Looks interesting, but something I always look for, is what it doesnt do and then try to find out why, partly because I'm not up to date with all the RFC's, so I couldnt tell straight away if those RFC's are the latest, proposed or deprecated.


It is new, but it would be interesting to see a list of customers using the system.

One concern is that Email is designed to be highly modular in the UNIX sense. Does this eliminate some of this modularity? For, instance can I still use Dovecot for IMAP, POP3 if I want?


Yay!

I’m just about to set up a couple of new domains, and was procrastinating because email. This looks perfect, something new to play with and get email set-up done at the same time :)


Thanks, this looks great, I hope to see a turnkey linux VM of it one day!


some comments from the folks responsible yesterday here: https://news.ycombinator.com/item?id=36757296


It could also include POP3 and LMTP (local mail transport protocol)



That's what I meant - didn't see it. Thx


Isn't the major pain

- 24x7 running - spam - security

rather then proof-of-concept?


Those are definitely “step two” once you have managed to get the relevant services running. Fortunately, spam and basic phishing filtering isn’t too hard at small scale. You can get free access to very high quality blocklists for non-commercial use and you can use rspamd’s fuzzy hash API and various phishing URL data sources for free as well.

The really hard thing is to self host outbound email delivery. You almost have to use a relay service to get mail delivered these days. Most IPs at cheap hosting services are in a bad neighborhood and will be treated poorly by association.

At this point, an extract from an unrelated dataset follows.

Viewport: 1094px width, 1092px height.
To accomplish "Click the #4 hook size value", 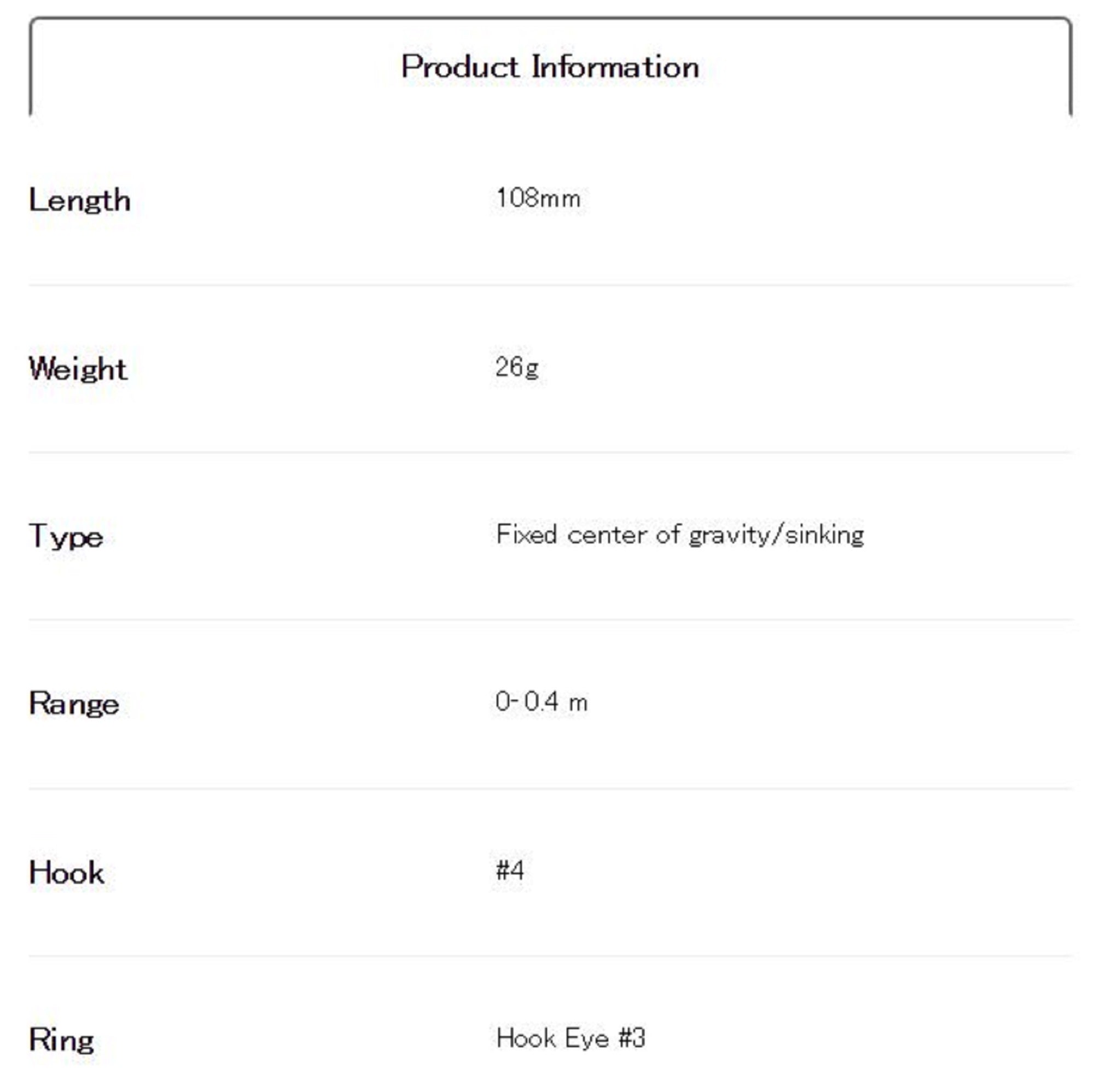I will point(510,870).
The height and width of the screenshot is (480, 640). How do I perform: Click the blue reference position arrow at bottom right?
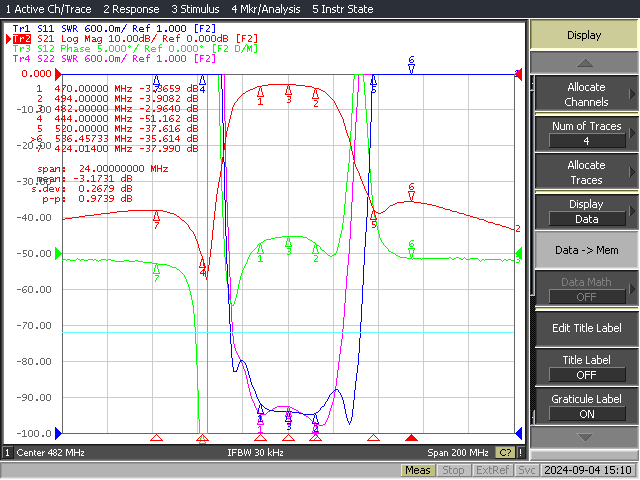point(519,433)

On the other hand, most transactional email services have a generous free tier that would work for a lot of self-hosted setups.

Relaying through MailChannels is free with no volume limits if you do it via Cloudflare Workers. Would be nice to see someone merge that with this project as an option.


can this handle multiple email domains on the same server?

i.e. mary@domaina.com and mary@domainb.com as different email accounts?



nice!


Very nice! Would love some docs on anti-spam though.


I think some of the entries in the Inbound section will inform how to deal with spam, I saw some references to spam assassin there.

https://stalw.art/docs/category/inbound


In particular the DATA (or BDAT) stage configuration; it runs a command and send the headers / data to stdin and receives back the modified message from stdout.